I am starting to think that I'm having a bad experience using the USB 2.0 card for my external SSD running most games from daemon tools. I really should put W95 back onto this and move over to using network storage instead.

I've had nothing but trouble with USB 2.0 cards on my retro rigs. They take up multiple IRQs (often conflicting with sound cards) and sometimes reduce overall system performance even when not in active use (no USB device connected).

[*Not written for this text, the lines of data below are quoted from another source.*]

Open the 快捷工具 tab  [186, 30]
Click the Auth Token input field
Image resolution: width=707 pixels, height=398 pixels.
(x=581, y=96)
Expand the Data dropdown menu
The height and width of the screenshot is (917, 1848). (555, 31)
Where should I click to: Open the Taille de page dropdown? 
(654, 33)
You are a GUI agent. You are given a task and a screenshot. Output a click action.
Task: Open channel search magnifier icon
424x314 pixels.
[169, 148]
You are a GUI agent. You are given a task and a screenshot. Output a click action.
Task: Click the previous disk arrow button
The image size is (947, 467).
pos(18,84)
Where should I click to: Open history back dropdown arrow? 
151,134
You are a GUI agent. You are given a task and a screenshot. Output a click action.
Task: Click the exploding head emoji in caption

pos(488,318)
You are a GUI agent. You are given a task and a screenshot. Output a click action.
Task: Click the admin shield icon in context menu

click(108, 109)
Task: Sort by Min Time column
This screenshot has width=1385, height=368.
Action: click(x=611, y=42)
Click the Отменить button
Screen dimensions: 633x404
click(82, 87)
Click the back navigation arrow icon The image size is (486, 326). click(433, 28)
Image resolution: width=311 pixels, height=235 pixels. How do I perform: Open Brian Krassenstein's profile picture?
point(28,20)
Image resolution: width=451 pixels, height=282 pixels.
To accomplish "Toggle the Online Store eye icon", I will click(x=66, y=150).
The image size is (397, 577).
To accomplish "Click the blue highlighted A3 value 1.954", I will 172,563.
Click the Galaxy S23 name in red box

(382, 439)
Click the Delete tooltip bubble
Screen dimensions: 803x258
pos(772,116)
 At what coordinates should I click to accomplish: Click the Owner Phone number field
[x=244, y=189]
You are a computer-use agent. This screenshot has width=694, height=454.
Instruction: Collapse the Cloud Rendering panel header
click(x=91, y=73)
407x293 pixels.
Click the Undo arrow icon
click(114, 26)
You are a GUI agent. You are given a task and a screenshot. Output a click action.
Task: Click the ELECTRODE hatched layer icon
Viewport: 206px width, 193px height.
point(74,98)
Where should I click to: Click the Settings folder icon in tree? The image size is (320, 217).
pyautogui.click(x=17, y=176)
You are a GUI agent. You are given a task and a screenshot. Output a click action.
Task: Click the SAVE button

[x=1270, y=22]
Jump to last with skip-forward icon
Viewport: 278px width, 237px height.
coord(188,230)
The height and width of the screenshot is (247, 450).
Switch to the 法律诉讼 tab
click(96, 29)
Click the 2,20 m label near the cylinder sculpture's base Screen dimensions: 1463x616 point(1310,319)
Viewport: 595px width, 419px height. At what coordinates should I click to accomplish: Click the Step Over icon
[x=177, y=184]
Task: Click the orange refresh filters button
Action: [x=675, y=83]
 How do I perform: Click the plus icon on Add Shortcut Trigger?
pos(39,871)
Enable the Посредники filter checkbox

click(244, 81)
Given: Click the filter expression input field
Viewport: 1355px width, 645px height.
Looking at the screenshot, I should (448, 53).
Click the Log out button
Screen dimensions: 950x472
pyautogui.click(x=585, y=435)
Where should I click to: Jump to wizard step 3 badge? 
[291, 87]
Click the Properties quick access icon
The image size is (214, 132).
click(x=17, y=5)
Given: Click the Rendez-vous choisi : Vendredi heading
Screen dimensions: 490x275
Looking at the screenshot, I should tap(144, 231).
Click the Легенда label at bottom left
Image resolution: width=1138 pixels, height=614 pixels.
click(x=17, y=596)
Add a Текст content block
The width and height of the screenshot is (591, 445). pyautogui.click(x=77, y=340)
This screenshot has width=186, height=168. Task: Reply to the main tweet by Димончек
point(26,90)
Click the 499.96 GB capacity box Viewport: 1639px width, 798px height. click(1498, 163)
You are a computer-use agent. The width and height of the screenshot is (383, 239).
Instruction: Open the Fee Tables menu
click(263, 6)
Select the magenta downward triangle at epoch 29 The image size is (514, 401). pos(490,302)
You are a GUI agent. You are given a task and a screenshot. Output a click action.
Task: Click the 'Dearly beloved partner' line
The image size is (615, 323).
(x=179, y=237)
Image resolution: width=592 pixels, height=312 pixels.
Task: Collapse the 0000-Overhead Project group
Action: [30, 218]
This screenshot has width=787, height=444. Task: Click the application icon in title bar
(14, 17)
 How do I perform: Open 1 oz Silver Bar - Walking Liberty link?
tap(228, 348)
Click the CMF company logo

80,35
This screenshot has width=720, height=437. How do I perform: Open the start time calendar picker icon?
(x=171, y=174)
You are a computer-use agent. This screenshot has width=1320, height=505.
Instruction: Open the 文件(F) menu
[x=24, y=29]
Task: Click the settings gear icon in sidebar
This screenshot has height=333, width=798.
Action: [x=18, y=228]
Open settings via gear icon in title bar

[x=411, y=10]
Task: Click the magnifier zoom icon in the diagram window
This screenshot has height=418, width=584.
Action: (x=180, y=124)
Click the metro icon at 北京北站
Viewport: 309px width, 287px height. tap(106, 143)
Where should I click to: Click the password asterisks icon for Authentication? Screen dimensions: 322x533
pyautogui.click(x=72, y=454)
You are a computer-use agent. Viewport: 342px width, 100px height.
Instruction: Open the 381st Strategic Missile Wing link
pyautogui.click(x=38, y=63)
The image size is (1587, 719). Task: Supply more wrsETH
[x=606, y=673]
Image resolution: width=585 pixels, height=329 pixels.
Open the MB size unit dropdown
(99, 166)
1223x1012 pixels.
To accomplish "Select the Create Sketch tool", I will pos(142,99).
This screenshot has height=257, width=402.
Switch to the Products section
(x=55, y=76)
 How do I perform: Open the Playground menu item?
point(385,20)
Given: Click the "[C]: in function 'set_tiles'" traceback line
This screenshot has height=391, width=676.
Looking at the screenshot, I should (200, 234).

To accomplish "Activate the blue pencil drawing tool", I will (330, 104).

My advice, get a period correct network card from a reputable manufacturer (e.g. 3Com or Intel). Much less hassle that way and it only takes up a single IRQ. Alternatively, you can use a CF to IDE adapter and simply swap out CF cards as needed. Copying files is a breeze as well. Just use a USB CF card reader on your modern PC and you're good to go.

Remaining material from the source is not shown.